> [Your goal]: Among the entries below, tally the lines that include "first", and give the number alone.

(Stored items)

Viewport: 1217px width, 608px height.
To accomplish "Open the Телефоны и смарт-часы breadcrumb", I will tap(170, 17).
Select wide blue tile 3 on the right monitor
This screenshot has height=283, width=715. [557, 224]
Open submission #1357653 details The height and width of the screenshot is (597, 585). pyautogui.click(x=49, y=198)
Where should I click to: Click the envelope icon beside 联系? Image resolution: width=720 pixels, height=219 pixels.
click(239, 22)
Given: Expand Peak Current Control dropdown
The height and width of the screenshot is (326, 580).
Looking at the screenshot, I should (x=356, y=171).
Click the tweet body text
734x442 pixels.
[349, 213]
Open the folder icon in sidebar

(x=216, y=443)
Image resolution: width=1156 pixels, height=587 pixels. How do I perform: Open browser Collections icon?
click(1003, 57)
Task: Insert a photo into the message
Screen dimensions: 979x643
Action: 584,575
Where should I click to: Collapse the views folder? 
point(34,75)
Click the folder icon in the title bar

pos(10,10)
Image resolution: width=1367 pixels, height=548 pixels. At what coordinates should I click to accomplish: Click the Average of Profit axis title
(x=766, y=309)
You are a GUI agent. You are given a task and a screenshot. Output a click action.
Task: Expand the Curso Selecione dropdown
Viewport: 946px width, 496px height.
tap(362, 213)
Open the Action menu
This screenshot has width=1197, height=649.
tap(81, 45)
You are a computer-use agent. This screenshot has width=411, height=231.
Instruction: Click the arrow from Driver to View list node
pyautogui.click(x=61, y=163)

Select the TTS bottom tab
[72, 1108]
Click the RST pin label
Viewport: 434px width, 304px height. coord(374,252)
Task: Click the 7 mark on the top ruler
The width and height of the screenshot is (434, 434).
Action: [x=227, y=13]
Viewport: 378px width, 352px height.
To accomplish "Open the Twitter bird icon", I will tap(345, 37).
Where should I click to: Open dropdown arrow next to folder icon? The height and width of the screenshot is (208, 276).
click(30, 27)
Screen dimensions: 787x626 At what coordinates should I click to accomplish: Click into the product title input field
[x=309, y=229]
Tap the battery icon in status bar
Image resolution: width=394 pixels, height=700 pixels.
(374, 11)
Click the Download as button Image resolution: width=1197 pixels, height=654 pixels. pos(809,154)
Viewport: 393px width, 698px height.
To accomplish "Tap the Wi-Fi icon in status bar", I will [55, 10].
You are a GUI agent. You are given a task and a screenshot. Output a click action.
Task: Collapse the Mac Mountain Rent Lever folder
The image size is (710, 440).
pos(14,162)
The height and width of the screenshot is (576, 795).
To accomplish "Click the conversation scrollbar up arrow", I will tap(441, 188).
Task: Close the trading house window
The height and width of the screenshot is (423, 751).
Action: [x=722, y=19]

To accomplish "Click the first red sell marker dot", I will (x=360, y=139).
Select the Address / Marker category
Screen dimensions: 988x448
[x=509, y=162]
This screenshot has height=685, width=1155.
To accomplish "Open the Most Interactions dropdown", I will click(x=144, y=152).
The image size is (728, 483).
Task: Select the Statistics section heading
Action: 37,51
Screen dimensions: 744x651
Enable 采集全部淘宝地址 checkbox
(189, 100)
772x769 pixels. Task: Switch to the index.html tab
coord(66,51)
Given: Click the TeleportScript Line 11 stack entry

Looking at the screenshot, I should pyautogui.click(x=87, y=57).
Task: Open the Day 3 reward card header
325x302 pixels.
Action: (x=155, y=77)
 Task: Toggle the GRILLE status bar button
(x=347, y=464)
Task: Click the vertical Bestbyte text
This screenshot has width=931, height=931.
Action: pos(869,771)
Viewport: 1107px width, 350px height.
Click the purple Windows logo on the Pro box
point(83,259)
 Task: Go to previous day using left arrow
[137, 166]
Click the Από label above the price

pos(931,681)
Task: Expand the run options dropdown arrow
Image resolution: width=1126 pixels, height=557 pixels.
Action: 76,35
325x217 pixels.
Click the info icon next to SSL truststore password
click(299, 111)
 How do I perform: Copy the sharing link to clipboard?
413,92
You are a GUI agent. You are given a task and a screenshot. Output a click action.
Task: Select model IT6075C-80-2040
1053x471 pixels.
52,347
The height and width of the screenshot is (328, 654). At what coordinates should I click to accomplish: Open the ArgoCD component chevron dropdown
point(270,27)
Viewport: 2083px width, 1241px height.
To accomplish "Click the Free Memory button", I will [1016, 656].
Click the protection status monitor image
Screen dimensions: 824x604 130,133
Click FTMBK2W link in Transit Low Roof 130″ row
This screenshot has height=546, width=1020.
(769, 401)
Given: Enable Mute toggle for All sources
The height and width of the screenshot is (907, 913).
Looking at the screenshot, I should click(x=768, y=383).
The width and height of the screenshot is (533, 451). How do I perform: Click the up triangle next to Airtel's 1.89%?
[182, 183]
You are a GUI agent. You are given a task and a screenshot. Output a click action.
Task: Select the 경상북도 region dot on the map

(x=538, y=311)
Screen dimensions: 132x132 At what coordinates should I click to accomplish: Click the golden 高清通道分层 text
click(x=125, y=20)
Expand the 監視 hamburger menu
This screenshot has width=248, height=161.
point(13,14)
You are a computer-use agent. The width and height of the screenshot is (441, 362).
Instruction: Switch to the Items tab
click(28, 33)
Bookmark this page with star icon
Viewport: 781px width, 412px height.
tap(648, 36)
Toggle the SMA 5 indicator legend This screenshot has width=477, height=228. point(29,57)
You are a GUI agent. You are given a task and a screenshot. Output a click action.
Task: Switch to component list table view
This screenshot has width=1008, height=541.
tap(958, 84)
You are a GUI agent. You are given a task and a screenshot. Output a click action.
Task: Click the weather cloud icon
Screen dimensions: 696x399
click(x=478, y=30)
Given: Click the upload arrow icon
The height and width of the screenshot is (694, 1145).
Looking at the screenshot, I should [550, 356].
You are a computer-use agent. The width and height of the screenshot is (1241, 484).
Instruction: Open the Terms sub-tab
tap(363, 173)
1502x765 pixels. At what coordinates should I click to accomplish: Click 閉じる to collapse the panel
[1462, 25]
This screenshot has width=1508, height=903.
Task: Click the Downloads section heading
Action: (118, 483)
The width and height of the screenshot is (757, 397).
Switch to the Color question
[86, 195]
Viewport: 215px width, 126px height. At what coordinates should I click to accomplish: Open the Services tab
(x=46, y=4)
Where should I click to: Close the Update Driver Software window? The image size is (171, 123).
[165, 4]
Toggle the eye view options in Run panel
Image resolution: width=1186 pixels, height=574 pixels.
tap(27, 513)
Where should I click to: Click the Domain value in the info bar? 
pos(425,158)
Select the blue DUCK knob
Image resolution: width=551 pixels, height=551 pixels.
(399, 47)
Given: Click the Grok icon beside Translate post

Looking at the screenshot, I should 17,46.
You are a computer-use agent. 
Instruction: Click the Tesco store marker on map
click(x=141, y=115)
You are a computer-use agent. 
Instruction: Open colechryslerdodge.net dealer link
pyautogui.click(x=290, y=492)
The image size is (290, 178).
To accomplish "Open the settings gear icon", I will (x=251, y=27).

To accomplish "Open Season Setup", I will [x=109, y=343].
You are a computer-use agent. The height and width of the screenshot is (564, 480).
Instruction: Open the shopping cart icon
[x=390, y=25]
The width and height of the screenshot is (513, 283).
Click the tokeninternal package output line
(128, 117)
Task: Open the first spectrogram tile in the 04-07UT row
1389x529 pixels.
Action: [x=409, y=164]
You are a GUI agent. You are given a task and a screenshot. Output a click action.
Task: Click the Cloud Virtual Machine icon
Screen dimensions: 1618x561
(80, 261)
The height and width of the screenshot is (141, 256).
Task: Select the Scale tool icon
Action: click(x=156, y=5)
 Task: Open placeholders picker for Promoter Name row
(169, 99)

> [Exercise output]: 2